How To Get Stuff Done 

 January 27, 2020

By  Becky Cooper

Time management is a constant challenge to master for me. On the super low days (depression) it’s difficult to muster the energy to do even the basic of tasks (i.e. shower, get dressed for the day…), and then on the super high days (mania) it’s difficult to not get side-tracked while working on a task, or over-focusing too much on one task – completely dismissing everything else in the day because I am consumed with finishing what I started. I think this is likely something we can all relate to, right? 😉

I’ve set a goal for myself to learn how to master time management this year. Fortunately, prior to the new year I had began learning how to develop a morning routine – something that I commit to doing, no matter what, no matter where I am, so I can start the day healthy and organized.

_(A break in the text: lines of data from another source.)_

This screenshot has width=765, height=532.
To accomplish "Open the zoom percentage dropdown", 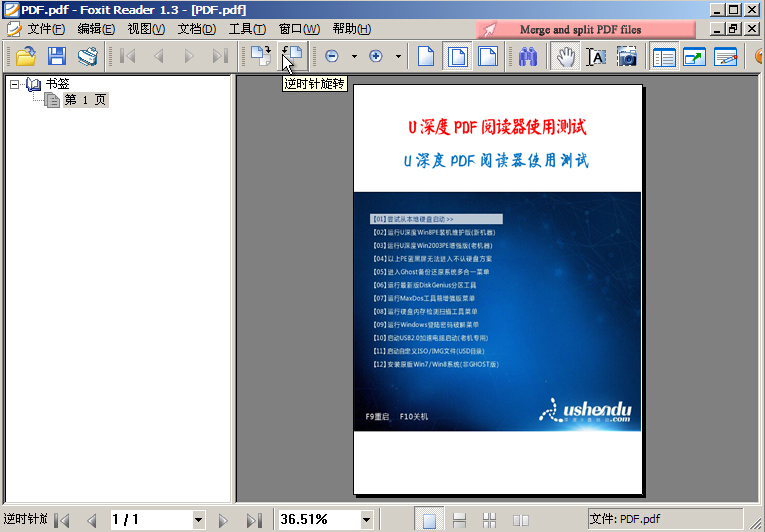I will (366, 520).
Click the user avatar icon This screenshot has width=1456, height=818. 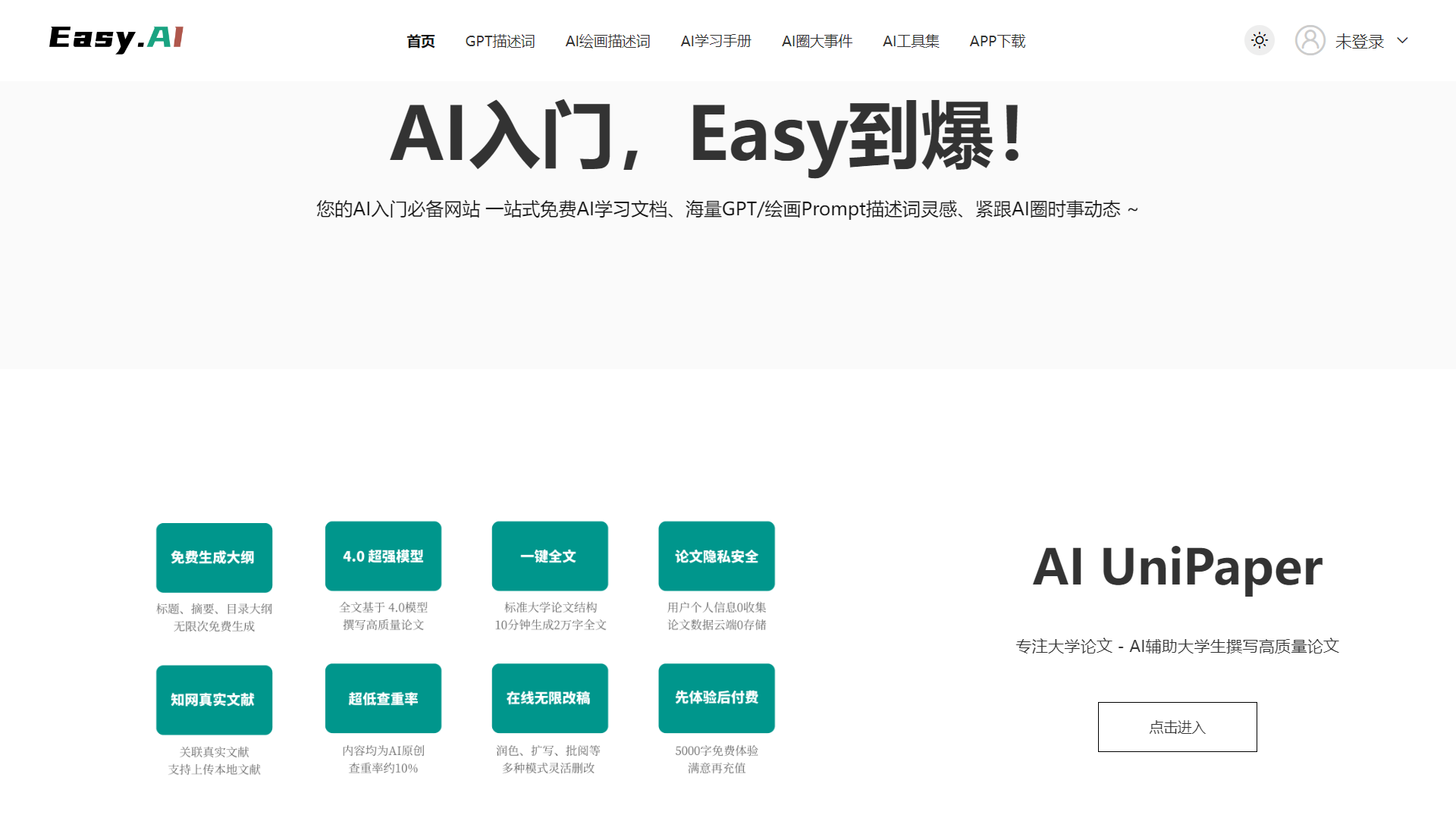(x=1310, y=40)
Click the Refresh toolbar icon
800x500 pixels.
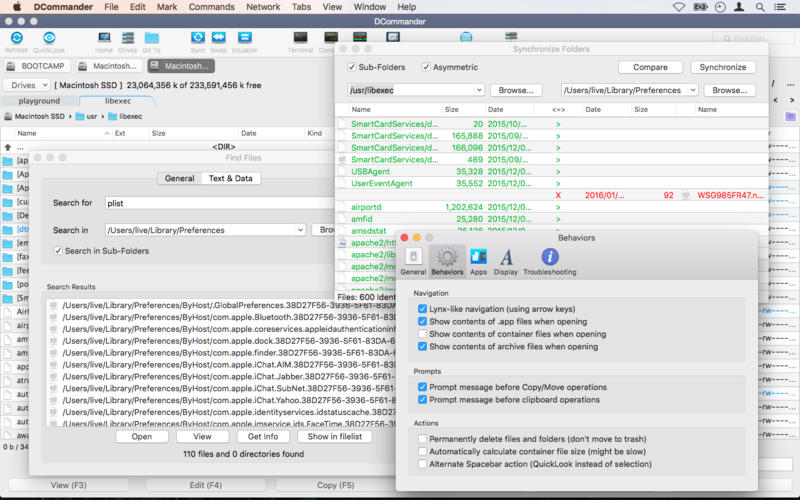(x=17, y=39)
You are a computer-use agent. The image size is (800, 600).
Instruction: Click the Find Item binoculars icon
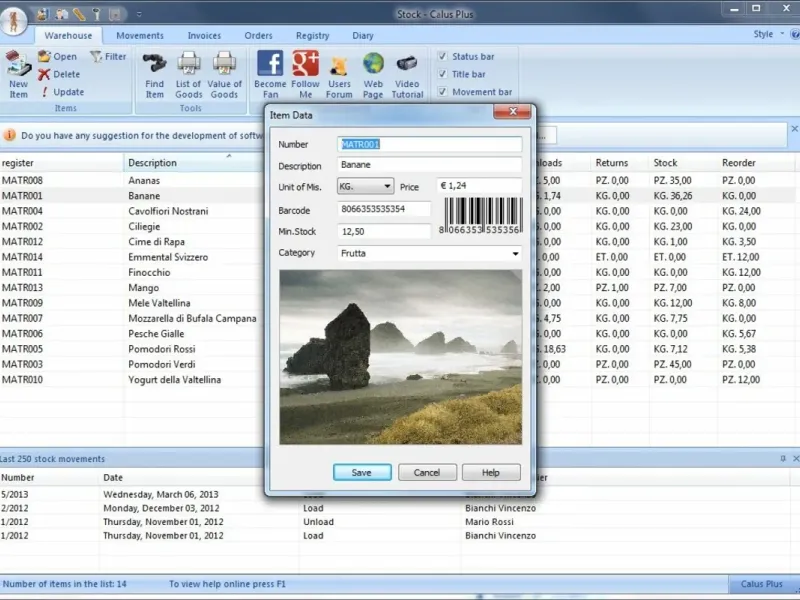pyautogui.click(x=155, y=64)
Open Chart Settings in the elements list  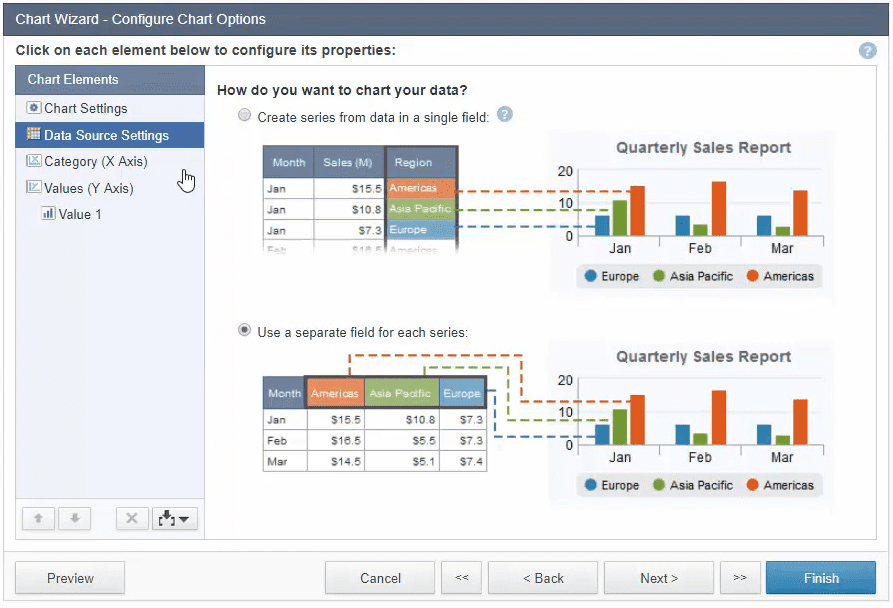click(86, 108)
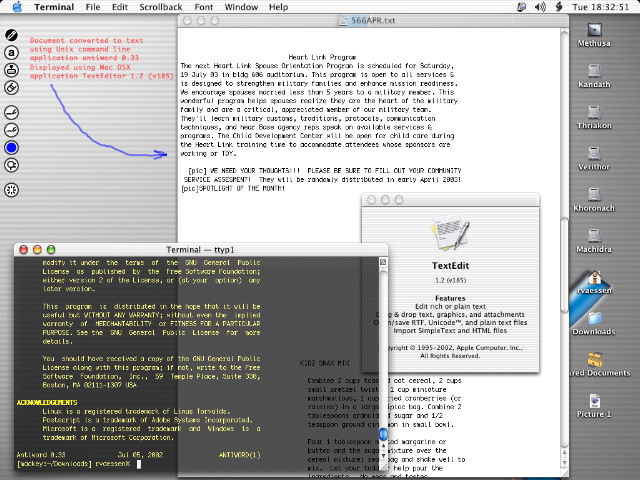Open the Window menu

coord(240,7)

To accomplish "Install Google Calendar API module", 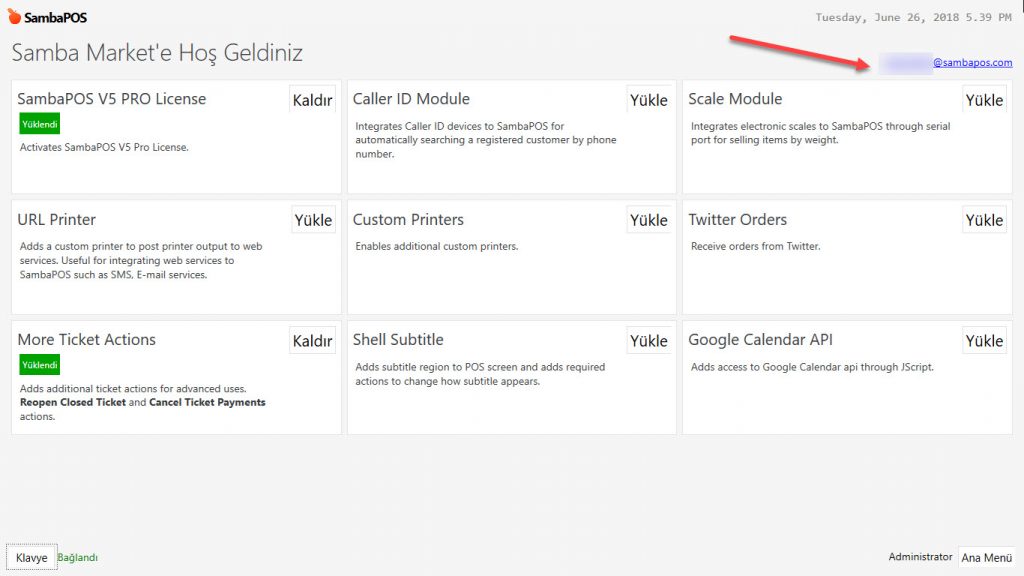I will click(984, 341).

This is something that I’ve heard from many success guru’s over the years that most every successful person in the world has a routine they do every morning.

The first thing I learned was the importance of:

A) be realistic with yourself, only choose tasks that you feel you can do – even on the bad days,

B) don’t be an overachiever – you have to set yourself up for success and don’t try to build and do this morning routine all at once… it’s recommended that you include these three items in your morning routine and add on others that you feel are important for you in the day:

  • Drink Water
  • Exercise
  • Healthy Breakfast

I’ve added on:

  • Gratitude Journal
  • Read Scriptures
  • Bullet Journal

When I began to learn how to build and maintain a morning routine, it was recommended that I start with the water.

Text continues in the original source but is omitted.